Men might think that women have the advantage when job-seeking if they are attractive. Research from Israel, published by the Royal Economic Society, shows just the opposite in fact. Researchers sent out over 5,300 CVs for over 2,500 jobs. Two applications were sent for each vacancy – one with a photograph of either an attractive or plain person and an identical one without a photo.
Attractive women who sent in a photograph with their CVs were less likely to get an interview than plainer women who sent a photo and women who sent no photo at all.
For men it was the other way round. Attractive men who sent photos did better than the attractive women but plain men and those who didn’t send photos fared worse than their female counterparts. Statistically it means that an attractive male only needs to send out 5 CVs to get an interview compared with the 11 a plain-looking male needs to send. Attractive women would be better off not sending a photo as it reduces their chances of getting an interview by 20 – 30%.
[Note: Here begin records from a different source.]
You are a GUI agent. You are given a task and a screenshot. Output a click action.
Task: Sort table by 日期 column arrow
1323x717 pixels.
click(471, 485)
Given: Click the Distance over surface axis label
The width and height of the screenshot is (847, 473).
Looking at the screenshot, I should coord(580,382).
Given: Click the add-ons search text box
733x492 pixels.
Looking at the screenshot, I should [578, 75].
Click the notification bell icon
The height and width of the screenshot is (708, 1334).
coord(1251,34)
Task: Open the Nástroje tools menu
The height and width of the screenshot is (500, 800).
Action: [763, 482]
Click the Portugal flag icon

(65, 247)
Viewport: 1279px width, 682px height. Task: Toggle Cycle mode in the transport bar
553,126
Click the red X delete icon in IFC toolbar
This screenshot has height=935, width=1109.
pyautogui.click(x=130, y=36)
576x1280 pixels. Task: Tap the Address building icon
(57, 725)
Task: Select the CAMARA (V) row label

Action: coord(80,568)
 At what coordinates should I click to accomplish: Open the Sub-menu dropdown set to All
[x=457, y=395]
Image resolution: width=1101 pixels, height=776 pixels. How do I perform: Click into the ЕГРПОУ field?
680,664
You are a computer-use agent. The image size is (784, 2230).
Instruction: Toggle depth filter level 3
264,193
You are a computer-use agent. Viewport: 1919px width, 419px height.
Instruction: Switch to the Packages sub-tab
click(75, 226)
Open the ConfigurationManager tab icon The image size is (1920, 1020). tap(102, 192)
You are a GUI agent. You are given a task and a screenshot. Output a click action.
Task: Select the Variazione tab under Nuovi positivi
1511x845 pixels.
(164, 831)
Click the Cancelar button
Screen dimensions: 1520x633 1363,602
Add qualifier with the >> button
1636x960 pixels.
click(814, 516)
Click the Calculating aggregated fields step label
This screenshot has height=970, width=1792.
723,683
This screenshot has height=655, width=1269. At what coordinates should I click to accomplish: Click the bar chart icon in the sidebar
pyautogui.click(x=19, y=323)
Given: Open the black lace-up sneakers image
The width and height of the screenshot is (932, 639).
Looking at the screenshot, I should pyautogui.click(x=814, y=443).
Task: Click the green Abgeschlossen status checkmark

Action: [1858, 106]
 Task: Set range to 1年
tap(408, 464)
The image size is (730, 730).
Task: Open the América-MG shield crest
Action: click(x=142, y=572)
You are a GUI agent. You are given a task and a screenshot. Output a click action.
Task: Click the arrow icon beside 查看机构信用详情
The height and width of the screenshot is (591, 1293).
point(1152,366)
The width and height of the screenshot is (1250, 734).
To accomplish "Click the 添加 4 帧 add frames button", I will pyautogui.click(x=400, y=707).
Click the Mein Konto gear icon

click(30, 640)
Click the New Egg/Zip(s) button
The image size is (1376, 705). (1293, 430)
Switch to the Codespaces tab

The researchers at Ben-Gurion university said it was a case of “beauty discrimination” which reflected the double standards in company HR departments. They checked and found that 96% of the people who screened the CVs were female, typically 23 and 24 years old , and 70% of them were single. They theorised that these recruiters were jealous of any potential rivals in their workplace and rejected them instantly. There was less discrimination if the recruitment was being handled by an employment agency. Attractive women were no worse off than plain candidates and only slightly worse off than candidate who didn’t send a picture.
Professor Cary Cooper from Lancaster University Management School was more generous about the recruiters suggesting that unconsciously they might think that the less attractive women is the underdog and want to give her a chance. Nice thought Cary but what about the no-photo applications?
Sending photos with CVs is not common in the UK (unless applying for a job relating specifically to your appearance) but is in other parts of Europe. In Israel where the experiment was carried out it’s up to the individual. In Lithuania our colleagues who are recruiters tell us that young people often send inappropriate pictures with their CVs eg shots on a beach or other holiday locations.
Of course once you’ve got the job good looks seem to effect both men and women equally with unattractive people earning up to 15% less than their more attractive counterparts.